__Parts of the exercise__
A: Answer these questions from the passage on diabetes and adolescent cognition, one line each.
(i) Which institution's researchers conducted the study?
(ii) By what means did the brain abnormalities show up?
(iii) Of which two fields is Antonio Convit a professor?
B: Carry on the passage on diabetes and adolescent cognition, starting after its final sentence.

__Selected excerpt__
Intellectual impairment accompanies obese adolescents who have type 2 diabetes, according to a study reported earlier this year. When obese adolescents with type 2 diabetes were compared to other obese kids (matched for age, ethnicity and socioeconomic background), who did not have any prediabetic condition, the first group showed a marked difference in intellectual functioning.
Thus, it’s easy to rule out the social stigma of being obese, or a junk food diet, on the difference in cognitive abilities. The variable in this study was the type 2 diabetes. The study was conducted by researchers at NYU Langone Medical Center. In addition to the diminished cognitive abilities that were discovered, the researchers also found subtle abnormalities in the brains of the obese adolescents with the type 2 diabetes. These abnormalities showed up via MRI.
“This is the first study that shows that children with type 2 diabetes have more cognitive dysfunction and brain abnormalities than equally obese children who did not yet have marked metabolic dysregulation from their obesity, ” says Antonio Convit, MD. He continues, “The findings are significant because they indicate that insulin resistance from obesity is lowering children’s cognitive performance, which may be affecting their ability to perform well in school.” Dr. Convit is a professor of Psychiatry and Medicine at New York University Langone Medical Center and the Nathan S. Kline Institute for Psychiatric Research.

__Data records__
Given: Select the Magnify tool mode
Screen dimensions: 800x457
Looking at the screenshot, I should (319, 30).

==

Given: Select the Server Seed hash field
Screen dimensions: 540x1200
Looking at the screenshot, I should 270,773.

==

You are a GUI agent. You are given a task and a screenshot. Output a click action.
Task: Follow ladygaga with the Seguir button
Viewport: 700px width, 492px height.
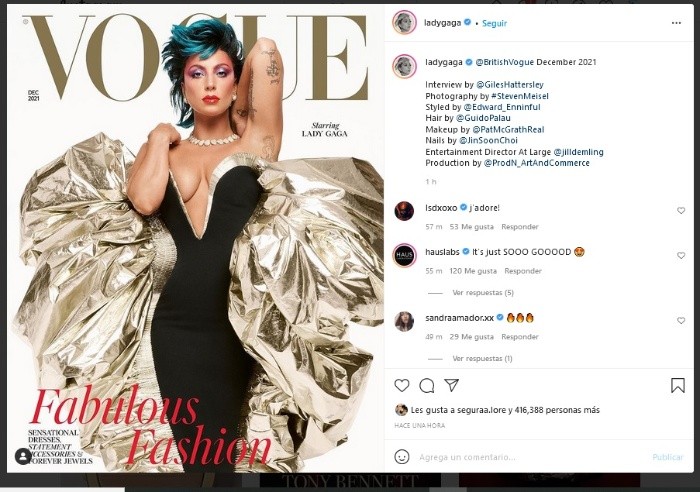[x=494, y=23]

__Answers by item number__
A:
(i) NYU Langone Medical Center
(ii) MRI
(iii) Psychiatry and Medicine

B:
The study involved 18 adolescents with obesity and type 2 diabetes. This group had diminished performance in tests that measured their overall intellectual functions, and also spelling and memory. The brain abnormalities involved the white matter of the brain. Dr. Convit believes that these findings are indicative of the abnormal biochemistry that comes with type 2 diabetes.
Type 2 diabetes used to be commonly referred to as adult onset diabetes, because it used to be rare in children. It’s now become so common among youth, that the condition is now referred to as just type 2 diabetes.
Risk factors for children developing this disease include obesity and overweight; lack of exercise; and a diet rich in white sugar and high fructose corn syrup, plus processed foods (which often contain high fructose corn syrup and white sugar). What you think is a healthy frozen dinner may actually contain these nasty ingredients.
It’s up to parents to take measures to prevent situations that can cause brain abnormalities and reduction in intellectual performance in their kids: Limit sugary and processed foods; mandate daily exercise; limit TV and computer time; set an example by being physically active yourself.